How to Hide Files from Apache Directory Listings

Apache HTTP Server comes with a useful feature for file viewing called “directory listing” or “directory browsing”. With this feature enabled, users who visit a directory without an index file will see a list of the files in that directory, as well as information about them. This is useful for HTTP download mirrors and similar sites because it allows the website owner to list large numbers of files without having to create pages to list them.

In some situations, directory listing may not be ideal at all, and you can globally block indexing in the Apache configuration file or locally in an htaccess file. A web server that allows indexing will have a directive that looks like this:

Options +Indexes

To disable indexing, simply remove “+Indexes”.

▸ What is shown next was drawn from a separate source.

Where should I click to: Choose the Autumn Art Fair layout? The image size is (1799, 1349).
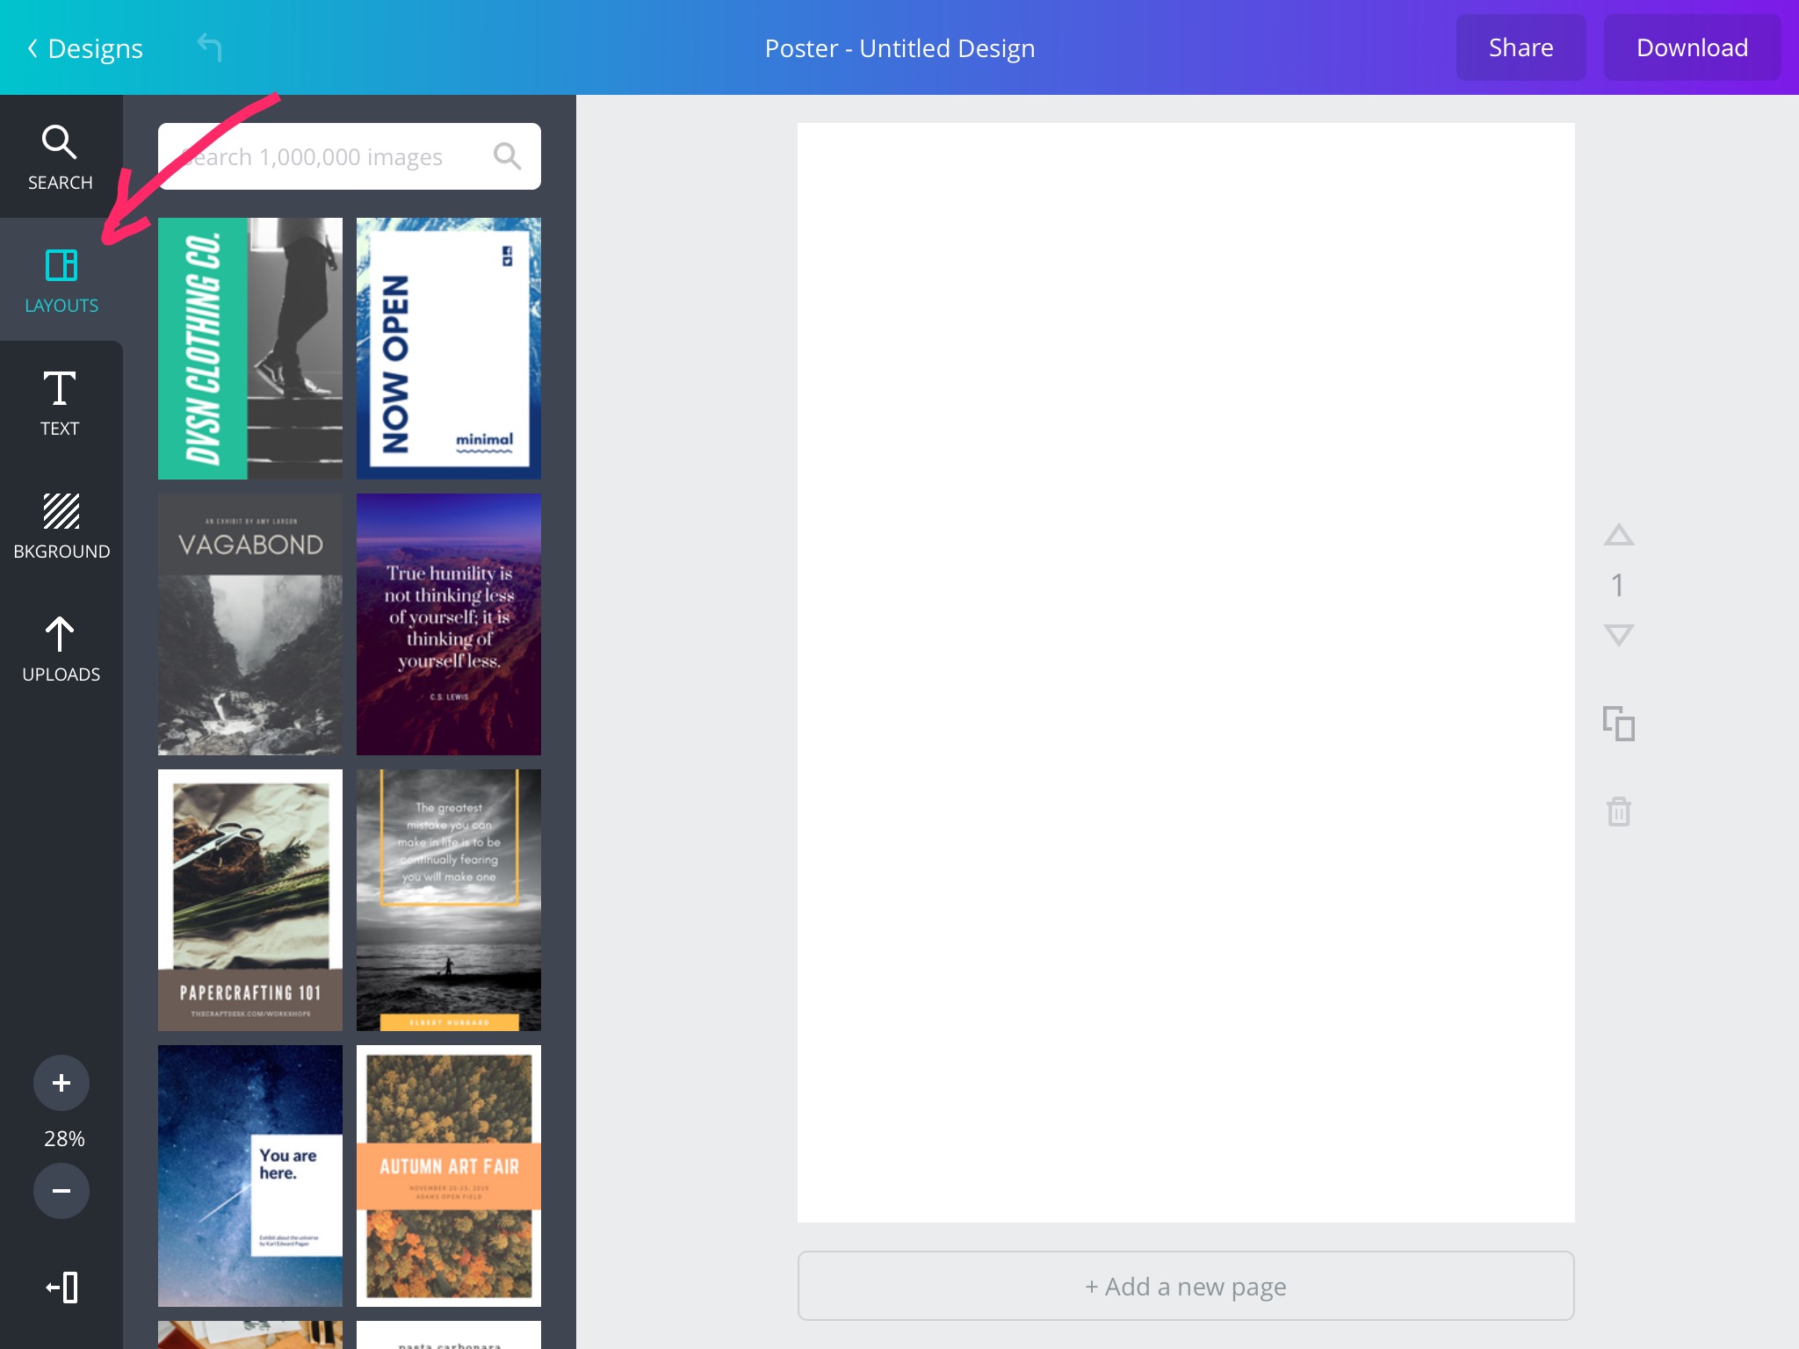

In other situations, you may want to make use of directory listings, but you may want to hide certain files. You can do that with the IndexIgnore directive. Like other directives, you can apply this one globally in the Apache configuration file or locally in a website’s .htaccess file. The format is as follows:

IndexIgnore filename

For example, if you want to prevent users from seeing files called readme.txt, you would enter:

IndexIgnore readme.txt

You can also enter partial matches with the “*” character:

IndexIgnore *.php

IndexIgnore is part of Apache’s mod_autoindex module. For more information about Apache’s IndexIgnore directive, consult the Apache web server documentation.